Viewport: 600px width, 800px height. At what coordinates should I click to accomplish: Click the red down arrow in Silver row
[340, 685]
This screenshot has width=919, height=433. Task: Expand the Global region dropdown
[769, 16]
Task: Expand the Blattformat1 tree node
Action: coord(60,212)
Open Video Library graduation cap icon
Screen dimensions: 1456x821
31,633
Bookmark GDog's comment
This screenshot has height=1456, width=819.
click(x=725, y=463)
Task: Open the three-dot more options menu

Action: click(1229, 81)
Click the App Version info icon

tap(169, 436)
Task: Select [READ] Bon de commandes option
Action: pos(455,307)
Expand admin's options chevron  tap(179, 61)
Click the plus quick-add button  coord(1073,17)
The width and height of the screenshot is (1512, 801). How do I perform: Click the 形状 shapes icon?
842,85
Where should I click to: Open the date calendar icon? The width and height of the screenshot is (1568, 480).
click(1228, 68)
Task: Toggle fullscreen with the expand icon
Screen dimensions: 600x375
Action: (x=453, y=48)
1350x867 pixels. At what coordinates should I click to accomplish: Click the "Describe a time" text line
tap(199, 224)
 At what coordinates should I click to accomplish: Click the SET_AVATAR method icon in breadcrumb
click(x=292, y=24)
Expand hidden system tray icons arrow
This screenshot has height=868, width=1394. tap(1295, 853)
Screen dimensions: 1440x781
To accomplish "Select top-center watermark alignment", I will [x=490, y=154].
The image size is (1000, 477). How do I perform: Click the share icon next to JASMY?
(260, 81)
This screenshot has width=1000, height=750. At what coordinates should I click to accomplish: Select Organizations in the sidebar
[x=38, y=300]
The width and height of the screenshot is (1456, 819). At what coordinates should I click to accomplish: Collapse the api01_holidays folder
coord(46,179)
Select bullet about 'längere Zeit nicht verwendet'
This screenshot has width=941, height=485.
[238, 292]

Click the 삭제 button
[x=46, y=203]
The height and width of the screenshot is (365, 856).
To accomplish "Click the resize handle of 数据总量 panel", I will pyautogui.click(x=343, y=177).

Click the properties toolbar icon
####################
TO DO: Return the items from the first line up to and including the line containing "click(x=725, y=463)", copied verbatim.

REPLY TO THE TASK:
Viewport: 600px width, 800px height. At what coordinates should I click to accomplish: Click the red down arrow in Silver row
[340, 685]
This screenshot has width=919, height=433. Task: Expand the Global region dropdown
[769, 16]
Task: Expand the Blattformat1 tree node
Action: coord(60,212)
Open Video Library graduation cap icon
Screen dimensions: 1456x821
31,633
Bookmark GDog's comment
This screenshot has height=1456, width=819.
click(x=725, y=463)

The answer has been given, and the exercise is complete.